An increase in the number of odour pollution complaints to the Environment Agency in Penrith — rising from 311 in 2022 to 1,367 in 2023 — has led to a call for the issue to be recognised as a statutory nuisance.
Fresh AIR for Penrith campaigner Jeff Thomson has requested an urgent meeting with Westmorland and Furness Council.
He wants the county council to enforce regulations under the Environmental Protection Act 1990.
This would make the council an enforcing authority able to take action in cases of odour pollution, including industrial.
“The number of individual reports to the Environment Agency’s odour hotline from the Penrith area reaching 1,367 in one year, is ample evidence of an odour pollution problem,” said Mr Thomson.
“It is a nuisance with massive impact on the way local people, and visitors to the town, lead their lives. The source has to be formally identified, investigated and the odour stopped.”

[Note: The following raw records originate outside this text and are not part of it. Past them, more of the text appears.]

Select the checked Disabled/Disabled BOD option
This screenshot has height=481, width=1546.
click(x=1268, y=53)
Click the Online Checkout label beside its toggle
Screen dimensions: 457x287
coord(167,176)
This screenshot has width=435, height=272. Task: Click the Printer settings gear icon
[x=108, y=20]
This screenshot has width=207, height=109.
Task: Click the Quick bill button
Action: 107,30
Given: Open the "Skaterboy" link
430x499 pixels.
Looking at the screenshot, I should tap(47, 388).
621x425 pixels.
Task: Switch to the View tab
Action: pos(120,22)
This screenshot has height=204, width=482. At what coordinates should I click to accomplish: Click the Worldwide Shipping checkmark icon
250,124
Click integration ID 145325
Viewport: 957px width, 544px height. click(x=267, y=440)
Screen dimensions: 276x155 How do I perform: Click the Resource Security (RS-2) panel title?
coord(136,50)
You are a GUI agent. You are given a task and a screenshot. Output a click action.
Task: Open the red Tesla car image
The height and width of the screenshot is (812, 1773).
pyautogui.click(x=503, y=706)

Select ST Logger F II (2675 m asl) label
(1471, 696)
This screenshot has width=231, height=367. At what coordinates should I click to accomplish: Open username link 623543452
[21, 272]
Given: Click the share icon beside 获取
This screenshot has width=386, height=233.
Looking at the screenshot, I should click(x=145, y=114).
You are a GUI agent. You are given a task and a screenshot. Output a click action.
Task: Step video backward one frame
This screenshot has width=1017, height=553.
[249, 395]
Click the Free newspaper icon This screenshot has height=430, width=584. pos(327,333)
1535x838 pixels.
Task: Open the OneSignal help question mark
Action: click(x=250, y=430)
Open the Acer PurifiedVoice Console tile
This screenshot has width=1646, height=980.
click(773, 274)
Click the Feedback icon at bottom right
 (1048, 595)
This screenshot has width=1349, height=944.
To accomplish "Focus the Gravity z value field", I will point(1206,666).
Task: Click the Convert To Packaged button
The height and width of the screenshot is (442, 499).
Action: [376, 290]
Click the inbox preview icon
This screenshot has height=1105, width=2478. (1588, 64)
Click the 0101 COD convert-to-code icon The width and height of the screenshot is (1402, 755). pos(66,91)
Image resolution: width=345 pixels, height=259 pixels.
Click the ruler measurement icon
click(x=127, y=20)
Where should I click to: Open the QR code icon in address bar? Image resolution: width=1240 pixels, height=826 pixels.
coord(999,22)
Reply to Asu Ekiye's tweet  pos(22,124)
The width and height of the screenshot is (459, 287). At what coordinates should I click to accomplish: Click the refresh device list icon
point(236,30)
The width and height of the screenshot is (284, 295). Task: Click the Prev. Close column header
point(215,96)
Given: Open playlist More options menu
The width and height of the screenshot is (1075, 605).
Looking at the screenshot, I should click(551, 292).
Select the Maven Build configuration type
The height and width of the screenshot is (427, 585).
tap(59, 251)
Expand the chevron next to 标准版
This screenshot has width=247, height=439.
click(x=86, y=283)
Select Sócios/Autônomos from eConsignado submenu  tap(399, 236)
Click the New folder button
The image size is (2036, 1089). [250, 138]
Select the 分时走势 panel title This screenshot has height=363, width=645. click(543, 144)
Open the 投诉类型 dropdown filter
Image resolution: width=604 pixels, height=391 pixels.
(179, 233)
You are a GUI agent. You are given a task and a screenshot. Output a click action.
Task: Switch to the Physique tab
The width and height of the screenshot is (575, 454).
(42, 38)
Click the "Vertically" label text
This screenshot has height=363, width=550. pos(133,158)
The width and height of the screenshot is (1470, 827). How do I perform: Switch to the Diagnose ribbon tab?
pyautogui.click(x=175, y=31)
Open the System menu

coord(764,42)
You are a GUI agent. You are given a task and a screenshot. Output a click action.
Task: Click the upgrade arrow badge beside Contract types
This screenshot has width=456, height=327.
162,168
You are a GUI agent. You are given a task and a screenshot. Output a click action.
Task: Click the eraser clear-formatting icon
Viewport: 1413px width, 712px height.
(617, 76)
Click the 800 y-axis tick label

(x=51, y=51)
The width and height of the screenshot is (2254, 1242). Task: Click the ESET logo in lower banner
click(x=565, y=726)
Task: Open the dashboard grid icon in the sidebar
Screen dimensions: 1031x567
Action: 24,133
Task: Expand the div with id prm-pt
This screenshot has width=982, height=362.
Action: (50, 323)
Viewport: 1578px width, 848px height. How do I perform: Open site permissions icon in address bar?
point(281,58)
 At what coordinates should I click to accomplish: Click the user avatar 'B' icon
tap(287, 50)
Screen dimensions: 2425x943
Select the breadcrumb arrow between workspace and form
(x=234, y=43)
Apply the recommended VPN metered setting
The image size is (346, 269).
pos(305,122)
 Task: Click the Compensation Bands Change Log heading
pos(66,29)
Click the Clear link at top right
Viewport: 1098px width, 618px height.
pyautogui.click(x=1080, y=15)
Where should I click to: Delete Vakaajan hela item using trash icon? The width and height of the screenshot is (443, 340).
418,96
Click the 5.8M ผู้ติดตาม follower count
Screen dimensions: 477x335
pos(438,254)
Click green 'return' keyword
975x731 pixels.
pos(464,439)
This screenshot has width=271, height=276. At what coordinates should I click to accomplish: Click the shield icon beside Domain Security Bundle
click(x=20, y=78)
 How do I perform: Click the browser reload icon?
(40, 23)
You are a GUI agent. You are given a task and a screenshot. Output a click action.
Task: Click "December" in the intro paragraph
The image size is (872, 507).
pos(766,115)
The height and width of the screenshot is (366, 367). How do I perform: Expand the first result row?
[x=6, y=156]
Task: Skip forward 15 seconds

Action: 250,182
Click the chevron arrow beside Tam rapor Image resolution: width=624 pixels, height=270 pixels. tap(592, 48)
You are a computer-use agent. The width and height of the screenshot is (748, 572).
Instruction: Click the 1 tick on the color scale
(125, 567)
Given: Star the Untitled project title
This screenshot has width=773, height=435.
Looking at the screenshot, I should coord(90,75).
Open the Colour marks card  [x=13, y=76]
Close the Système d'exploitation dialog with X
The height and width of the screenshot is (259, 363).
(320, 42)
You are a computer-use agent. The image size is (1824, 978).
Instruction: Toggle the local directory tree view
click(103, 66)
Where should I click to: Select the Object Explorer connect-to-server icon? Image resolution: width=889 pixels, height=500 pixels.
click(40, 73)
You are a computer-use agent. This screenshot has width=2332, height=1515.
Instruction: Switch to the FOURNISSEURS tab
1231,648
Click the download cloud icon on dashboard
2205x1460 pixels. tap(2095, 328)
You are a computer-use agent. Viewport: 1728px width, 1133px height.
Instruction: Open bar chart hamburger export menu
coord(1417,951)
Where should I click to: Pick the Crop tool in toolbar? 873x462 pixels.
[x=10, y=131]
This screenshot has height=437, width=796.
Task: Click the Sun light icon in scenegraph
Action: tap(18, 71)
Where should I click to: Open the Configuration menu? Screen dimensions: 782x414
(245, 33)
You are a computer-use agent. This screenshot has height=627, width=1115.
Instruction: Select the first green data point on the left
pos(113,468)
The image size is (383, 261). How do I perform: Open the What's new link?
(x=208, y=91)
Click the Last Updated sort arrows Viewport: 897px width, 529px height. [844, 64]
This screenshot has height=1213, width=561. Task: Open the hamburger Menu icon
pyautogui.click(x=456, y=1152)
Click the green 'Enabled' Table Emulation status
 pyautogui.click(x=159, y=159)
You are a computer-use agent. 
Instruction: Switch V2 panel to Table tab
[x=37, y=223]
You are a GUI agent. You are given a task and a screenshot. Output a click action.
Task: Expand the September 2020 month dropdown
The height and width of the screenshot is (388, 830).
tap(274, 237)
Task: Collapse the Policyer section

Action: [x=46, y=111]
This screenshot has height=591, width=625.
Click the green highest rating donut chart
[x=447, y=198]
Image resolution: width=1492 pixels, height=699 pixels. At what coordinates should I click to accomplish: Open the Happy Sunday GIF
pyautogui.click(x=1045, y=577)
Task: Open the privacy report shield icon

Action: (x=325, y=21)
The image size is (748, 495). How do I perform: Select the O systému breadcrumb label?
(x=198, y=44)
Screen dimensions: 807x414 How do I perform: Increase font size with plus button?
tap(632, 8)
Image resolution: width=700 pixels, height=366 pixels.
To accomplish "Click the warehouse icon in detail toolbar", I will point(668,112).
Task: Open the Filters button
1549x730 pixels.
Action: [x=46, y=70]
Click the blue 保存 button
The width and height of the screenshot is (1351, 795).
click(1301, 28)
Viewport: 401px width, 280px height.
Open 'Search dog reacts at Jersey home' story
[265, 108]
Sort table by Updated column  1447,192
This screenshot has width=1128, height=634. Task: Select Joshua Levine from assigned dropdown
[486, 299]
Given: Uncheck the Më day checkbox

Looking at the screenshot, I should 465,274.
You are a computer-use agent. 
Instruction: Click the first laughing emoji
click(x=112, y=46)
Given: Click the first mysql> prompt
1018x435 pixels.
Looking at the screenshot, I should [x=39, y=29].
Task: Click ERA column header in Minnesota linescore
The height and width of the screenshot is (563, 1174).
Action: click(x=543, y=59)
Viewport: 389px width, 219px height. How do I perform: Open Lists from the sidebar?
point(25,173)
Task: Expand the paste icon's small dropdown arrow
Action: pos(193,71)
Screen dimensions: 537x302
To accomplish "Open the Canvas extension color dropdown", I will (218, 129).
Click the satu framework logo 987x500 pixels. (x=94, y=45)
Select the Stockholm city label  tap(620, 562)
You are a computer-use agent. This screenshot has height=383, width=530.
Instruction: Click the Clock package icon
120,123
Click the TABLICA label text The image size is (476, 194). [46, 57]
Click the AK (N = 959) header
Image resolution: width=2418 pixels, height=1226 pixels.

One source of odour affecting the town is alleged to be an animal rendering plant operated by the Leo Group on the west side of the town.
Leo Group has its own dedicated phone number for reporting odour complaints — 07976 857 435.
The Environment Agency has confirmed to Thomson, not all reports can necessarily be attributed to the Leo Group’s Omega Proteins plant.
Thomson, who was for a short period a town councillor for the west ward and now chairs Castletown Community Action Group as well as being the lead Fresh AIR for Penrith campaigner, says residents are not prepared to put up with another year of odour pollution.
“We don’t want to be making odour complaints for the rest of 2024. Action must be taken to give us ‘clean fresh air’, not ‘odour polluted air’,” said Mr Thomson.
Penrith residents who do suffer from odour pollution are asked to report immediately to the Environment Agency 24/7 odour hotline 0800 80 70 60.